Ask, and it will be given to you; search, and you will find; knock, and the door will be opened for you.

8 For everyone who asks receives, and everyone who searches finds, and for everyone who knocks, the door will be opened.

9 Is there anyone among you who, if your child asked for bread, would give a stone?

10 Or if the child asked for a fish, would give a snake?

11 If you, then… know how to give good gifts to your children, how much more will your Father in heaven give good things to those who ask him!

INTRO: THE QUESTION

When Ivy and I were talking about this Sunday a few weeks ago, she sent over this question as a potential prompt or starting point – basically,

“Why faith? Why are you so compelled by God? By Jesus? Why keep doing this?”

And that’s a good question. Some days it’s a hard question. And frankly, after a year of divinity school, it’s an even better question. Going to divinity school in some ways feels like when you look at a word so long that it doesn’t look like a real word anymore.

You look at the word theology so often that eventually you’re like “that’s not a real word.” Is that spelled right? You spend so much time thinking about and talking about it, and thinking and talking about the sometimes wonderful and often horrifying history of Christianity across time. And it’s a lot to process.
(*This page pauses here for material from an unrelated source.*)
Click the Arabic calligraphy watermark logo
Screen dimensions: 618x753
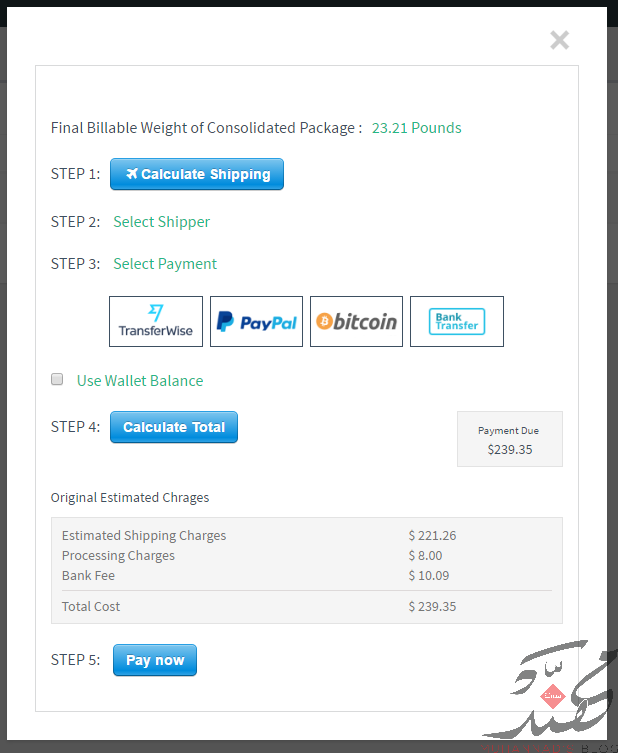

So at the end of the day, you can sort of find yourself asking,

“why are we doing this?”

or

“what is this?”

This is my answer right now, and it’s different from my answer a year ago, and it will be different from my answer a year from now. My hope is that the process of unpacking these questions in community makes us better. Examination makes us better. We may not get any closer to The capital-t Truth, but we get closer to honesty and connection and something that feels real. And that’s why we come here on Sunday mornings – for something real. So with that, I want to kick us off with a quote.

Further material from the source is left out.